At the same time, my psychology background leads me to also consider the implications of romanticized harmful dynamics in some of the most viral dark romance texts. Some critics argue that repeated narratives involving obsession, control, or coercion may normalize unhealthy relationship behaviors or blur distinctions between fantasy and real-life expectations.
Others argue that fiction provides a safe space for exploring taboo themes and that readers are fully capable of separating fantasy from reality.

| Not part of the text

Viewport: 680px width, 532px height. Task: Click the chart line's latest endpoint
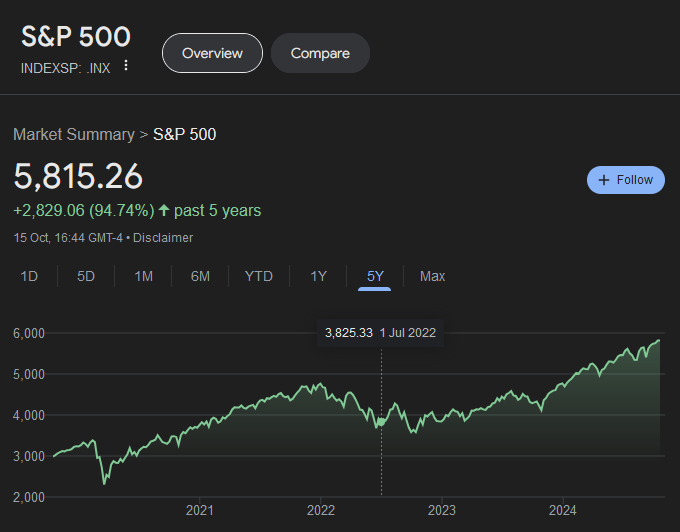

This debate is one of the aspects of the project I find most intellectually engaging because it sits at the intersection of literature, media psychology, and social influence.
Ultimately, I chose this topic because it feels like the perfect intersection of everything I care about.
It allows me to bring together my academic interest in psychology, my love for literature, and my curiosity about how digital culture shapes the way we consume stories. It also allows me to examine a cultural phenomenon that is incredibly relevant to the present moment.
For me, this honors project is not simply about BookTok.
It is about understanding how our generation reads, what draws us to certain narratives, how algorithms shape our preferences, and what that means for the future of literature and media consumption.
As someone who loves both analyzing people and getting lost in stories, I honestly could not have chosen a more fitting research topic.